--- yagyax wrote:
> Obviously, the 
> false "I" does vanish but this is only one component
> of what makes up 
> a person, which distinguishes one person from
> another: MMY is not 
> SSRS, etc. 

  -- Peter wrote:
What distinguishes MMY from SSRS are space/time
qualities. Of course these are different from one
another. They have distinct personalities shaped by
genes and environmental factors. But what they "are,"
what is there instead of a separate sense of "me" is
exactly the same as one another-just consciousness.

  Bronte writes:  No, not exactly the same. Each individual is a UNIQUE IMPULSE 
of Creative Intelligence, a unique thought in Divine Mind. Just as every 
snowflake, while having the same basic structure, is fundamentally unique. Each 
soul has its own propensities, based not just on its worldly experience but on 
the very impulse that is its essential individual nature.
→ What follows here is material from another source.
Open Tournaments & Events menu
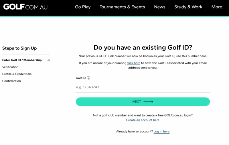The image size is (229, 145). tap(122, 7)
Each person was sent 
into the world with its own "divine mission" to accomplish, its own perspective 
to explore the world with, beaming back information to Computer Central, which 
is Cosmic Mind. Through us, the Infinite explores and continually creates the 
world -- or wrecks it, if we, Its instruments, forget the nature of the 
arrangement.
   
  The nature of the arrangement is that we were meant to stay in touch with 
Computer Central while identifying with our work as individual "probes" here 
below. Most people in the world go awry by losing touch with Computer Central 
-- they become renegade probes, feeding off of the energy supply of their 
Source, but losing their ability to be directed by it. Spiritual people usually 
go awry by going to the opposite extreme: so strongly identifying with Computer 
Central that they no longer function well as probes. Imaging saying "I do not 
exist" when you've got a job to do. Or "I do not identify with my mission" when 
Computer Central is trying like heck to get the darn contraption to respond.   
   
   
  Yagyax wrote:
> That's what makes up an individual, in
> the broadest sense 
> or definition.

  Peter wrote:
No. What makes up an individual is not the space time
"parts" of a personality, but the subjective sense of
"I" that is identified with those parts. In
Realization, all the parts are still there, but that
identity is completely gone. Everything is still there
as before, but now there is no subjective "I" that can
be located. What has occured is the cessation of
consciousness identifying with mind. 

  Bronte writes:
  Individual "I" is so much more than a collection of personality parts. It is 
a divine impulse of consciousness, a unique and eternal thought in the mind of 
the Great One. A thought that can apparently think itself into dissolution, 
because it has that freedom.  
   
   
  Yagyax wrote:
> In this broad context, rocks can be "individuals"
> since each of them 
> differs from the others. 
   
  Peter wrote:
  Rocks have no self-referential consciousness so they
are not individuals.,_._,___                         
  
Bronte writes:
  How do you know, Peter? Were you ever a rock?